Lance Scott Walker Interview
Lance Scott Walker is one of the most foremost historians of Houston hip-hop. His latest book DJ Screw: A Life in Slow Revolution, which will quickly establish itself as the authoritative text on the wildly influential figure. The DJ Screw book follows his essential tome Houston Rap Tapes: An Oral History of Bayou City Hip-Hop. Lance often employs oral histories in his work, but this new book took on a slightly more experimental approach in how it’s organized. It’s one of the many interesting things he talks about in this interview.
How did you get to where you are today, professionally?
My working background is in printing and graphic design, but to backtrack to where I started writing about music, it would be when I was a DJ at Rice University (KTRU) in the early ’90s. I didn’t go to school at Rice, but I was friendly with people at the radio station and knew enough about music to get myself in the door, so they gave me a shift where you start—in the small hours. One of the responsibilities of DJs there included reviewing new releases that came in, tagging them for profanities so we knew what we could and couldn’t play on the air, so I took my time at night going through the bins and wrote about as many records as I could, giving myself a musical education in the process. This was from ’93 to ’96. I did lots of writing during that time, even if I didn’t really think of it that way. To me it was just part of the world of music—playing in bands, designing flyers, booking shows.

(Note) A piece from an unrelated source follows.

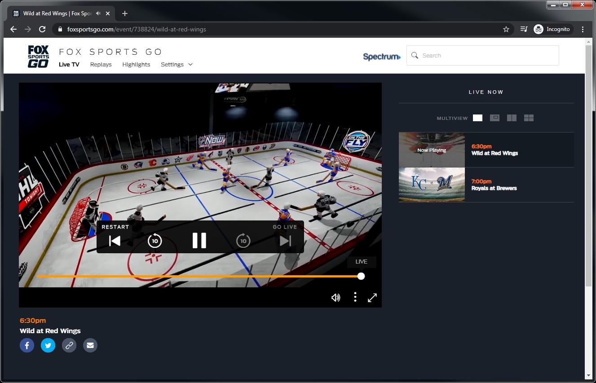Open the Chrome three-dot menu

(x=583, y=29)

I co-founded a record label (Ojet) in 1998 and a booking collective (Hands Up Houston) in 2000, and all that activity led to me being asked to write a piece for a site called Tranjka. I had never written an article before, but I took up the challenge and wrote an essay about digital music called “Napster Of Puppets.” I was working at a creative agency then, and at work I printed out the article, which got snatched off the printer by one of the content writers, who brought it to my desk and said, “Did you write this? You can write.” He wanted to get me away from design and into the content department, but before that happened I was laid off in the dot-com bubble.